Chaque texte possède son identité propre, ses propres codes, on passe du rire aux larmes selon les textes et les histoires. Certaines vont se révéler poignantes, d’autres sombres, d’autres pleines d’humour. Chaque texte va révéler son lot de surprise et de sentiments mais aussi possède sa propre morale tel les contes d’autres fois ou comme écrit dans la préface « des contes d’avertissements ». Car oui tout n’est pas rose au pays de la féerie, certaines de ses nouvelles se révèlent, sombre, triste et pourtant vraiment poignante.

Chaque conte va servir de vecteur pour un message, une idée, un raisonnement et le fait de situer les contes à notre époque ou dans avenir lointain fait que ce message passe avec aisance dans un univers souvent proche du nôtre. Ces contes traitent de la vie, de la mort, mais aussi de la famille, de la souffrance, de l’innocence. Ces contes nous rappelle aussi que la magie existe, qu’elle est présente autour de nous même si on ne la voie pas forcément. Des contes qui font vraiment réfléchir le lecteur, qui l’amène d’une certaine façon à une remise en cause de lui même.

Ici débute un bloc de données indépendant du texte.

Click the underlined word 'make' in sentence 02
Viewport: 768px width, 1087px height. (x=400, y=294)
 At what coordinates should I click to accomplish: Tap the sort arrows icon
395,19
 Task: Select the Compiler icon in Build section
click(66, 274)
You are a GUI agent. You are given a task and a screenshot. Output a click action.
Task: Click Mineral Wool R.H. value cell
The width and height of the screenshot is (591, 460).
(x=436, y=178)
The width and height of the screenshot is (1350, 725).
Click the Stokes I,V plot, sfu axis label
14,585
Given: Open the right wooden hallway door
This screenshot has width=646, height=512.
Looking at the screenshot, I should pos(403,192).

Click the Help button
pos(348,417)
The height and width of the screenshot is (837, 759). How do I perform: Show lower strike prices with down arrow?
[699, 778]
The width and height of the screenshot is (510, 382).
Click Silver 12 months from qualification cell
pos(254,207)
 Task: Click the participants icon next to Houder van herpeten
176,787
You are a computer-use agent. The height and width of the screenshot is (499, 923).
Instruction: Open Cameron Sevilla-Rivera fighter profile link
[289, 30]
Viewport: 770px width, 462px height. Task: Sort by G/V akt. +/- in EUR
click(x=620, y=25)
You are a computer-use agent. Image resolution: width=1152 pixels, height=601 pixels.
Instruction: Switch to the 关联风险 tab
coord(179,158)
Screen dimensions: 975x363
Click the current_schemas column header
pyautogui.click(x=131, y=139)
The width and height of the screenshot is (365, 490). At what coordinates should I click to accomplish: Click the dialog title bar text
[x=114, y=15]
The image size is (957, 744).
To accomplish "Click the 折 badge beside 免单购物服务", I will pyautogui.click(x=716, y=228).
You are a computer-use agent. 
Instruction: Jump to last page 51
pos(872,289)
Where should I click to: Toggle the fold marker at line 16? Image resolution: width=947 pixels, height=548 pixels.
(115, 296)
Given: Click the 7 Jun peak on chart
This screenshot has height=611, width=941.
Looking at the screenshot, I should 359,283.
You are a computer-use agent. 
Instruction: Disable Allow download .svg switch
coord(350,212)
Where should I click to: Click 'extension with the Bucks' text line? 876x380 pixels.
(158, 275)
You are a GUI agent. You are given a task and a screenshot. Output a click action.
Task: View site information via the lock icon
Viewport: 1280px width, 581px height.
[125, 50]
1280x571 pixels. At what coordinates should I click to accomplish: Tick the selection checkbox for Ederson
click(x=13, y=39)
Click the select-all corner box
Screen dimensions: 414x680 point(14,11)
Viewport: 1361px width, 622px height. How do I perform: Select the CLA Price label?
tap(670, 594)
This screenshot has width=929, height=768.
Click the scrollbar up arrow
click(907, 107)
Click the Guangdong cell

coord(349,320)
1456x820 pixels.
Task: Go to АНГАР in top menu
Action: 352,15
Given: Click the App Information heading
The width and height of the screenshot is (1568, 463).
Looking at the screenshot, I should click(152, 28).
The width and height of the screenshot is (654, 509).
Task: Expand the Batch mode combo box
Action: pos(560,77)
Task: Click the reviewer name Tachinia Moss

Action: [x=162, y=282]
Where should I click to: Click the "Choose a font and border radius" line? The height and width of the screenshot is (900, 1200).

On a grand plaisir à se laisser plonger dans ces histoires pleine de charme, d’intelligence et de magie.

Les différentes nouvelles vont se révéler pleines de poésies et de charme, d’autres vont se révéler sensuelles et romantique, d’autres vont jouer sur le ton de l’humour et de l’ironie et d’autres encore vont jouer sur le côté sanglant et violent, mais une chose est sûre ses textes remplissent parfaitement leurs rôles et nous offrent des contes d’une grande beauté et d’une grande réussite.

Alors bien sûre tous les textes ne m’ont pas marqué de la même façon, certains m’ont littéralement emportés voir émus, tandis que d’autres m’ont fait sourire voir rire et certains m’ont aussi paru un ton en dessous mais dans l’ensemble cette anthologie m’a fait passer un très bon moment de lecture. Les différentes plumes qui composent ce livre ont véritablement réussi a emporter le lecteur et à rendre les contes leurs forces et le plaisir et l’envie de les lires, de les découvrir.

En Résumé : Voilà une très belle anthologie qui m’a fait passer un bon moment de lecture à travers ces réécritures des contes. On se laisse emporter facilement par chacun de ces textes, on vibre, on s’émeut, on rit, on pleure, mais une chose est sûre cette anthologie ne laisse pas indifférent tout en nous offrant une morale et une réflexion intéressante. Alors bien sûre tous les textes ne sont pas aux même niveaux mais dans sa globalité ce livre est très réussi et je suis bien content de ma découverte.